**Gekozen fragment**
+++++

Het bovenstaande sluit aan op en komt mede voort uit het rijksbeleid en het provinciale beleid dat naar aanleiding van het Europese Verdrag van Malta is ontwikkeld en dat aansluit bij de Wet op de archeologische monumentenzorg (Wamz 2007). Een belangrijk gemeentelijk toetsinstrument is de reeds genoemde AWK Spijkenisse.
Het vaststellen, waarderen en documenteren van archeologische waarden vindt binnen de archeologische monumentenzorg gefaseerd plaats. Na een bureauonderzoek kan het nodig zijn een archeologische inventarisatie in het veld uit te voeren. De resultaten van de inventarisatie kunnen vervolgens leiden tot een aanvullend archeologisch onderzoek. De resultaten van laatstgenoemd onderzoek vormen het uitgangspunt bij de keuze om een vindplaats te behouden, op te graven, waarnemingen uit te voeren tijdens het bouwproject of geen verdere stappen te ondernemen.
Bewoningsgeschiedenis
De oudste bekende bewoningssporen op Voorne-Putten dateren uit het Laat Neolithicum en de Vroege Bronstijd. Ze zijn aangetroffen in de polders tussen Simonshaven en Hekelingen. Het betreft nederzettingsterreinen uit de Vlaardingen-, Klokbeker- en Wikkeldraadperiode, gelegen op de noordelijke oeverwal van een zoetwatergetijdengeul die door een veenlandschap slingerde. Het gaat om boeren met akkerbouwproducten en vee, maar jachtwild nam nog een dominante plaats in in het voedselpakket, waar vis en veldvruchten eveneens aan bijdroegen. Er zijn in het gebied geen gegevens die wijzen op menselijke aanwezigheid of ook maar op de aanwezigheid van de voor deze periode kansrijke afzettingen. De in het Neolithicum ingezette veengroei zette zich in de Bronstijd voort: er ontwikkelde zich een uitgestrekt aaneengesloten veengebied, waardoor de vestigingsmogelijkheden voor de mens waarschijnlijk zeer werden beperkt.

+++++

Citeer woord voor woord het deel van het gekozen fragment van "Het bovenstaande sluit" tot en met "stappen te ondernemen.".

**Fragmenten uit gegevens**
+++++

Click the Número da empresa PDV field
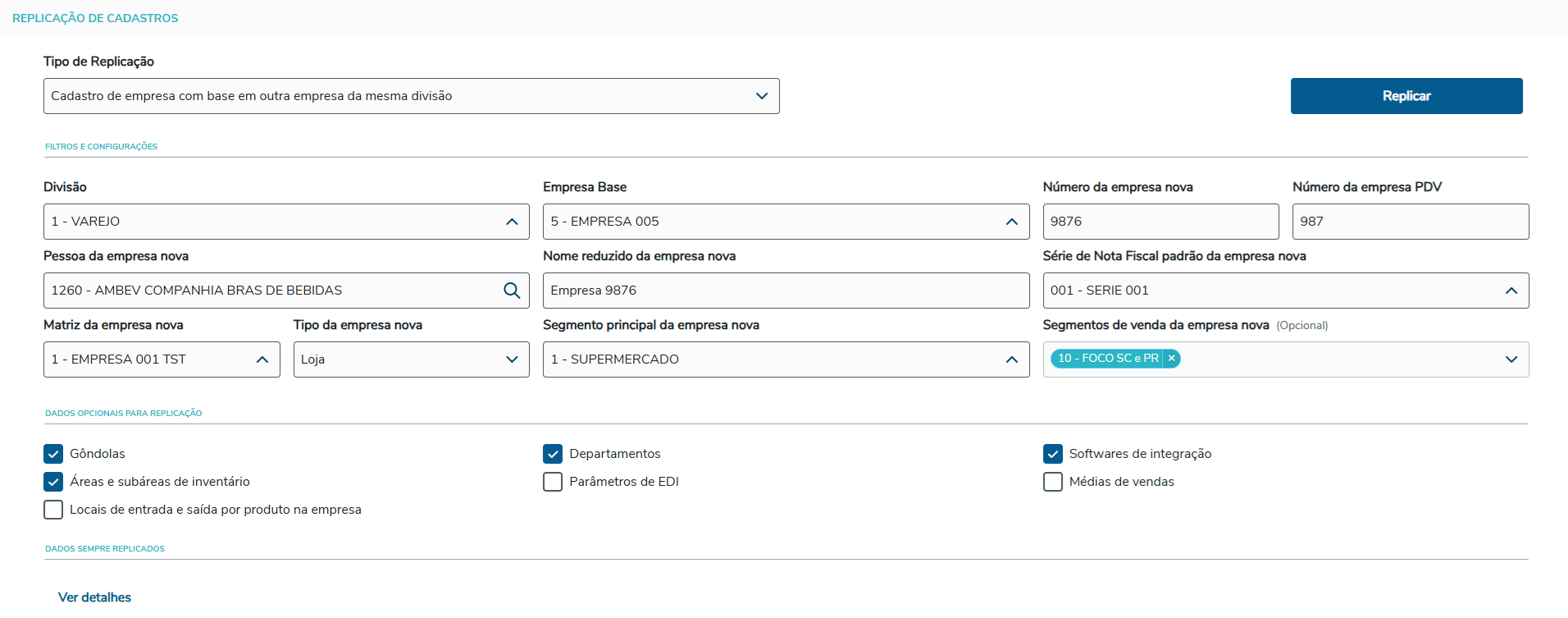Screen dimensions: 1568x618 (1410, 222)
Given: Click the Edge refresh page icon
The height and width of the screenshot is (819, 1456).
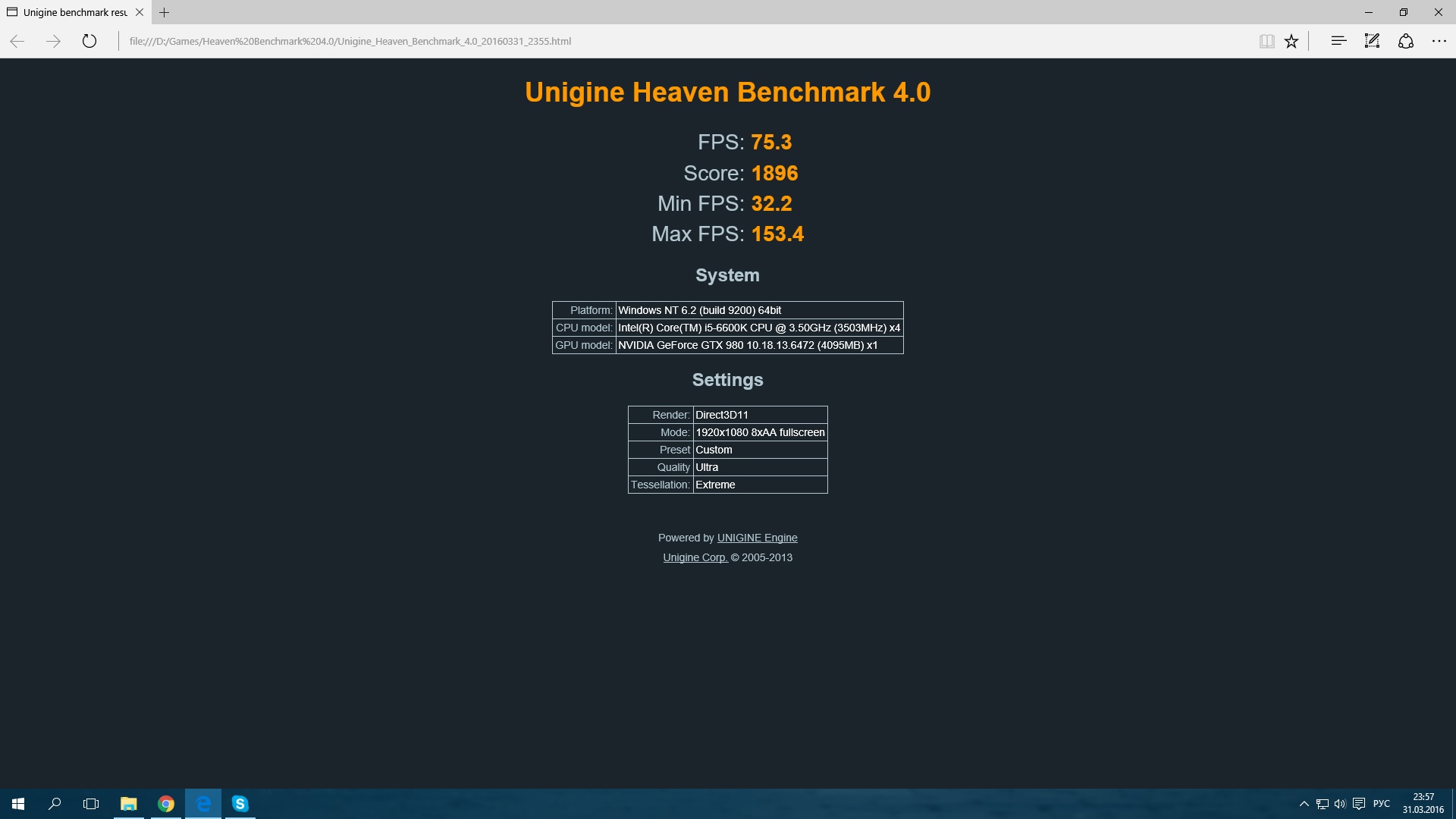Looking at the screenshot, I should tap(89, 41).
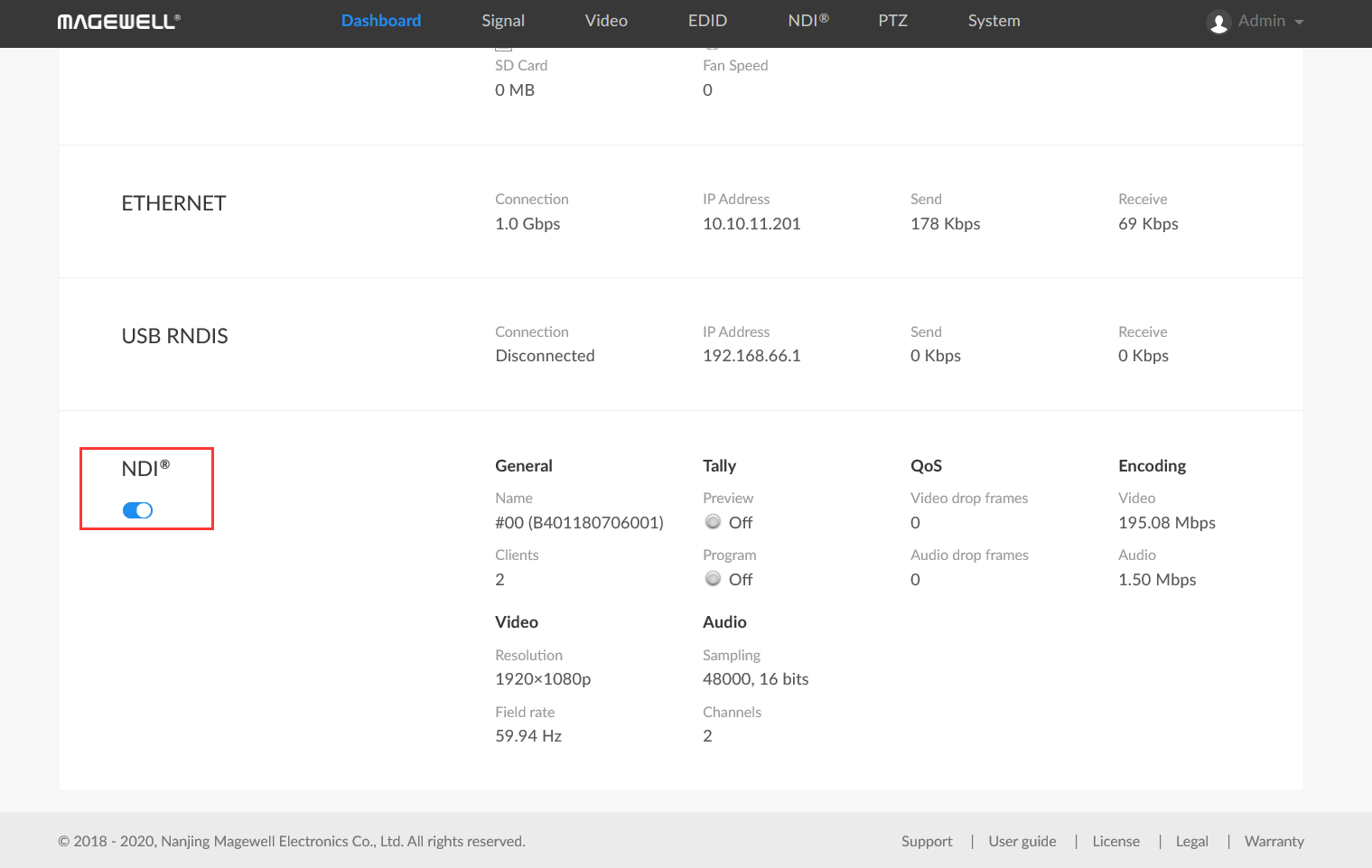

+++++

**Antwoord**
Het bovenstaande sluit aan op en komt mede voort uit het rijksbeleid en het provinciale beleid dat naar aanleiding van het Europese Verdrag van Malta is ontwikkeld en dat aansluit bij de Wet op de archeologische monumentenzorg (Wamz 2007). Een belangrijk gemeentelijk toetsinstrument is de reeds genoemde AWK Spijkenisse.
Het vaststellen, waarderen en documenteren van archeologische waarden vindt binnen de archeologische monumentenzorg gefaseerd plaats. Na een bureauonderzoek kan het nodig zijn een archeologische inventarisatie in het veld uit te voeren. De resultaten van de inventarisatie kunnen vervolgens leiden tot een aanvullend archeologisch onderzoek. De resultaten van laatstgenoemd onderzoek vormen het uitgangspunt bij de keuze om een vindplaats te behouden, op te graven, waarnemingen uit te voeren tijdens het bouwproject of geen verdere stappen te ondernemen.